How Walking Helps Creativity
- Apeiron Life
- Oct 16, 2020
- 1 min read

A good reason to take a walk during the workday - it will help you think more deeply and creatively. Science shows that exercise helps with memory and thinking, and the humble walk is one of the simplest ways you can capture those benefits, whenever you’re feeling scatterbrained or need to make a tough decision. Bonus: a midday walk will help prevent the negative metabolic effects of sitting at your desk for hours. A look at the science:
Walking, like all exercise, helps circulate more blood and oxygen to your brain and other organs.
Because you don’t have to devote much effort to the act of walking, your attention is free to explore new ideas.
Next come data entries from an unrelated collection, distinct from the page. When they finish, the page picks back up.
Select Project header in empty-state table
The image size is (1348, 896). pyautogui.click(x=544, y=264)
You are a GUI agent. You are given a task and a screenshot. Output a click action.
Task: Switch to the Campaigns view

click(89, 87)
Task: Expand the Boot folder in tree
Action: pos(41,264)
Strolling at your own pace creates an unadulterated feedback loop between the rhythm of your body and your mental state. You can actively change the pace of your thoughts by deliberately walking more briskly or by slowing down.
Walking through a green space (park, garden) can rejuvenate your mental resources better than human-made urban environments.
It also promotes new connections between brain cells as well as increased volume of the hippocampus, which is crucial for memory.
While the research into these mechanisms is relatively new, the connection has been known for centuries. Henry David Thoreau once penned, “The moment my legs begin to move, my thoughts begin to flow.”